Chip Baskets (Zach Galifianakis), having flunked out of a prestigious French clown academy, returns to uncultured ‘Merica to be a rodeo clown — and then it gets weird (Chip’s mom is Louie Anderson in drag, for just one example). “Baskets” is a funny-to-sad-to-funnier-to-sadder commentary on artistic failure and Western decline, but don’t be afraid.
“Better Call Saul” (AMC)
“Better Call Saul” continues to be a minor-miracle follow-up to, and expansion on, “Breaking Bad” in a flawless second season, further transforming small-time lawyer Slippin’ Jimmy McGill (Bob Odenkirk) into medium-time legal shark Saul Goodman. Even better, Rhea Seehorn, Michael McKean and Jonathan Banks get equal time to shine.
Season 4 will be the last for this gritty slice of Amish-country crime noir, so there’s hope for eventually catching up on “Banshee.” The twisted tale of an ex-con/thief (Antony Starr) who assumes the identity of Sheriff Lucas Hood in the small town of Banshee, Pa., has taken many a bizarre turn, but the outcome is always the same (and bloody).

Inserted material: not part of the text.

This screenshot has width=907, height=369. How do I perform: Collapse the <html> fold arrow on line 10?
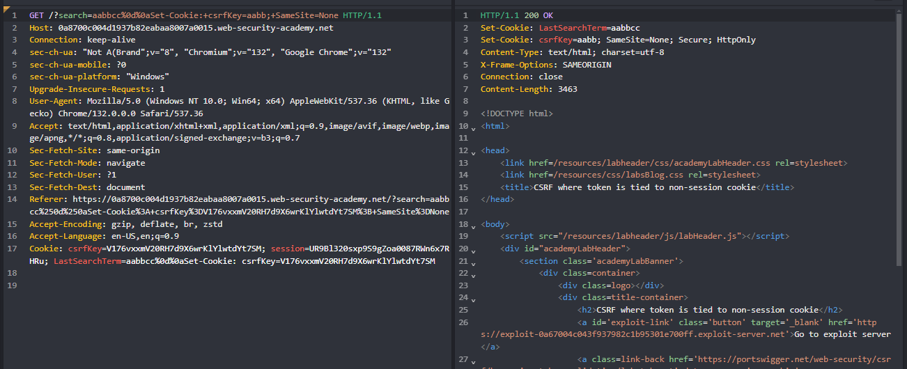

“Vinyl” is as excessive and beautiful as you’d expect a collaboration between Martin Scorsese, Terence Winter and Mick Jagger to be, mixing “Almost Famous”‘ music-saves earnestness with “Velvet Goldmine”‘s visceral glam bombast and “Boogie Nights”‘ druggy chaos, and cranking it to 11 in 1974 NYC. It’s not perfect, but neither is rock & roll. CV
Bill Frost writes about television for Salt Lake City Weekly, talks about it on TV Tan Podcast (iTunes, Stitcher and BillFrost.tv), and tweets about it at @Bill_Frost.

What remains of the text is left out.